Arrange the listing below as a Markdown table with the columns Row and Line, one row per line and blank lines omitted. Begin at the start of the listing and stop after the line that contains "Looking at the screenshot, I should (x=39, y=370).".

----------------

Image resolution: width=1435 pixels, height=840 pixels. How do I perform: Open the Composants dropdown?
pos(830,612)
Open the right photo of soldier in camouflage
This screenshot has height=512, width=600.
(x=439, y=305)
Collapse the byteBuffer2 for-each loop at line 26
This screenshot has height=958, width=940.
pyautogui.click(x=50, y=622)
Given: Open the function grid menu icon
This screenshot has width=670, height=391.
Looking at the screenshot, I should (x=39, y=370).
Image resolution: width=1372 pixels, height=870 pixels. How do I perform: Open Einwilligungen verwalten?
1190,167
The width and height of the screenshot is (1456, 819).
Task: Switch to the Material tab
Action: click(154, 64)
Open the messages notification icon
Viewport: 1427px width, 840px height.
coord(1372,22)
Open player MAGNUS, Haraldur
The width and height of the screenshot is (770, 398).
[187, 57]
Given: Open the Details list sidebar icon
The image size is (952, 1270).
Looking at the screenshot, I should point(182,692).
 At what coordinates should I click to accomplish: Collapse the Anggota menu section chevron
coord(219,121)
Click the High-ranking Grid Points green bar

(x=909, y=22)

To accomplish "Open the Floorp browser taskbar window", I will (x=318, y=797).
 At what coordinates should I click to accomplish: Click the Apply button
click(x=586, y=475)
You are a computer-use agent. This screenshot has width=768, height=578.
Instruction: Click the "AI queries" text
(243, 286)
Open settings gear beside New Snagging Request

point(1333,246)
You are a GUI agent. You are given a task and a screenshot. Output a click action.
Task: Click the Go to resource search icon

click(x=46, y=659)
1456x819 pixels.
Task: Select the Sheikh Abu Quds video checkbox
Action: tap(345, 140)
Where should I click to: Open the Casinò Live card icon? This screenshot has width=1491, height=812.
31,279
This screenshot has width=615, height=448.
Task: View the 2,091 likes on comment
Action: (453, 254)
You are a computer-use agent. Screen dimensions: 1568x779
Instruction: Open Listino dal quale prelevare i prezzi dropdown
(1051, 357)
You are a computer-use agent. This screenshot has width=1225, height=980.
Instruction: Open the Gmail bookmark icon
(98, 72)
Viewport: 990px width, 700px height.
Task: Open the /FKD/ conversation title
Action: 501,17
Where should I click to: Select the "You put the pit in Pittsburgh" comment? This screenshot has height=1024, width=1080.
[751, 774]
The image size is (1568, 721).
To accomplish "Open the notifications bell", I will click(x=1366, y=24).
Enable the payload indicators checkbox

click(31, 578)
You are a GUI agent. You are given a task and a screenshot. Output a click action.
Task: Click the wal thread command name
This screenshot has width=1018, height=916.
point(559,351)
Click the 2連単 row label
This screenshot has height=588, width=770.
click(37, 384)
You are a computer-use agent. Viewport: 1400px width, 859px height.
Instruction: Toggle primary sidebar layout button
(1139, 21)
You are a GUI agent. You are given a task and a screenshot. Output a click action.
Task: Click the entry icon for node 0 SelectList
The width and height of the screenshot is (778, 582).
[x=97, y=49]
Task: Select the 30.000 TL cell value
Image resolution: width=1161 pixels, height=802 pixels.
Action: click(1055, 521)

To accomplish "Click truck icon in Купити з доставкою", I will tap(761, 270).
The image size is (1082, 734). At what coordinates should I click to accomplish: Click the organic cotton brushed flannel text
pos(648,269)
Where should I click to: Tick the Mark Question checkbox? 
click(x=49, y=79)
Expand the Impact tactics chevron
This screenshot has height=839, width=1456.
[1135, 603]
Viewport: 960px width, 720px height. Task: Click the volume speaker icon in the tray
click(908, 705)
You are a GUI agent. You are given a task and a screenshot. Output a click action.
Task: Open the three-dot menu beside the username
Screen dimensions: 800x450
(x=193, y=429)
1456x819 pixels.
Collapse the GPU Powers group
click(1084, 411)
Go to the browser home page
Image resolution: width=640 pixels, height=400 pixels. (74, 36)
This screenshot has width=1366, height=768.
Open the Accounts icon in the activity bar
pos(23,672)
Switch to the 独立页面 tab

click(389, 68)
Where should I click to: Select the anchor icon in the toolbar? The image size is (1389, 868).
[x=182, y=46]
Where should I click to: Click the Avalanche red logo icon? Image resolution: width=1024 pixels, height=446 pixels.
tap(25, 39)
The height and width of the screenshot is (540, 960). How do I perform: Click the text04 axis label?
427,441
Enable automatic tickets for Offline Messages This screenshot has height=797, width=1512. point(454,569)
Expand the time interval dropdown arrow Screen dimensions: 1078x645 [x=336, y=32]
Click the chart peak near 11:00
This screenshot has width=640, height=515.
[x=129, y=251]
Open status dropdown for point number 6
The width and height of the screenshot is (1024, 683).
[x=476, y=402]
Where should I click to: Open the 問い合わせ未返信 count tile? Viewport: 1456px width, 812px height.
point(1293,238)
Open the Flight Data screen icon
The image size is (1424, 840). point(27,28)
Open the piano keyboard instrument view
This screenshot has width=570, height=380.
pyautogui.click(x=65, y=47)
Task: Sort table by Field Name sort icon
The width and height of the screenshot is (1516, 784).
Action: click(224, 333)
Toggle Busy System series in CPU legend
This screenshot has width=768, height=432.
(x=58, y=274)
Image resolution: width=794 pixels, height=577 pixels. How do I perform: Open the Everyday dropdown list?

----------------

Complete answer -
| Row | Line |
|---|---|
| 1 | Image resolution: width=1435 pixels, height=840 pixels. How do I perform: Open the Composants dropdown? |
| 2 | pos(830,612) |
| 3 | Open the right photo of soldier in camouflage |
| 4 | This screenshot has height=512, width=600. |
| 5 | (x=439, y=305) |
| 6 | Collapse the byteBuffer2 for-each loop at line 26 |
| 7 | This screenshot has height=958, width=940. |
| 8 | pyautogui.click(x=50, y=622) |
| 9 | Given: Open the function grid menu icon |
| 10 | This screenshot has width=670, height=391. |
| 11 | Looking at the screenshot, I should (x=39, y=370). |